### DATASET RECORDS:
________________
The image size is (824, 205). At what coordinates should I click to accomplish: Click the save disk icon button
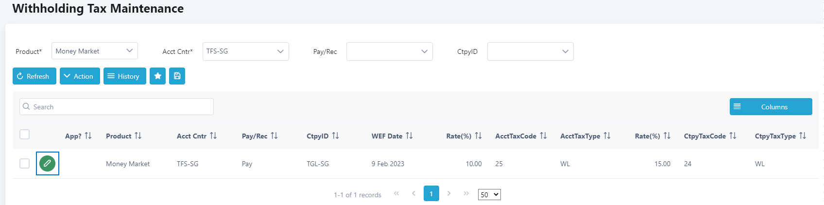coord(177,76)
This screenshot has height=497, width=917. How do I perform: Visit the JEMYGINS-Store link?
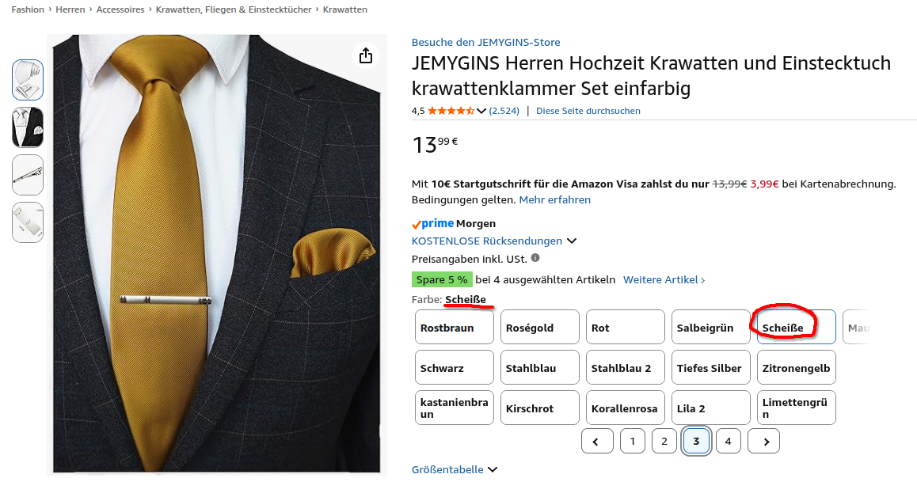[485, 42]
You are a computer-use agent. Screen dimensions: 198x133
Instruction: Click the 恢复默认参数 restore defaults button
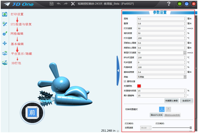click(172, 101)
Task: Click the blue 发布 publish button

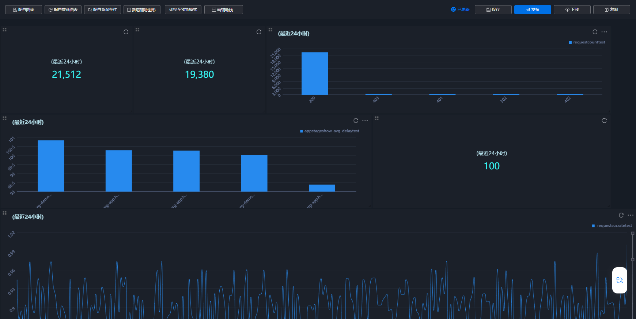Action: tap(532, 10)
________________
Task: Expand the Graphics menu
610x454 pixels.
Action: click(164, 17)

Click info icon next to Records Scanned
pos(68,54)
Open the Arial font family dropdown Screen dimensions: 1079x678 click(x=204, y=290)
________________
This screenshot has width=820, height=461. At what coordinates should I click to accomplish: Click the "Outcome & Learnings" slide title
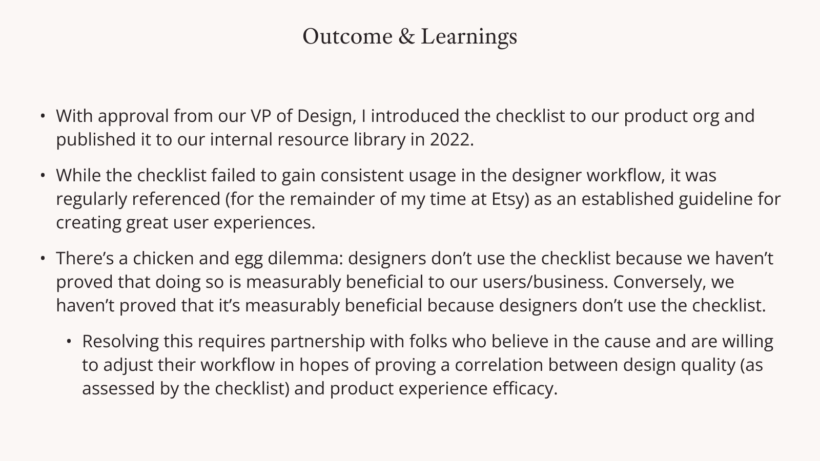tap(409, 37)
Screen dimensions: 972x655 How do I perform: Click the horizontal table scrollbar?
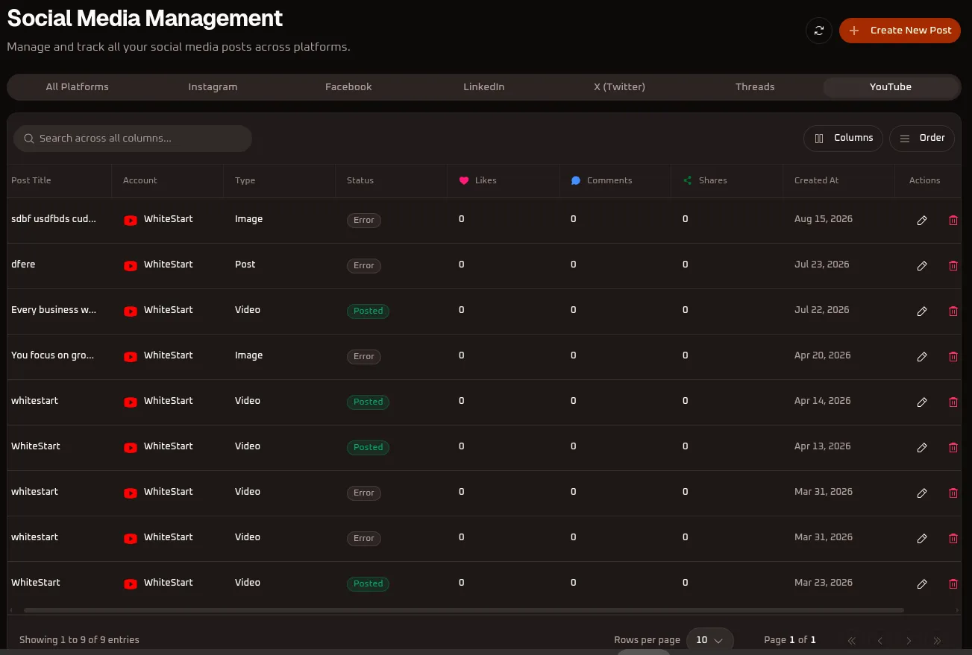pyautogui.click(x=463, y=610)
________________
### WHAT IS REQUIRED:
Of the entries above, transcribe exactly those lines that fall between the line containing "610x454 pixels." and the line containing "Open the Arial", together with those two lines.

### EXERCISE SOLUTION:
610x454 pixels.
Action: click(164, 17)

Click info icon next to Records Scanned
pos(68,54)
Open the Arial font family dropdown Screen dimensions: 1079x678 click(x=204, y=290)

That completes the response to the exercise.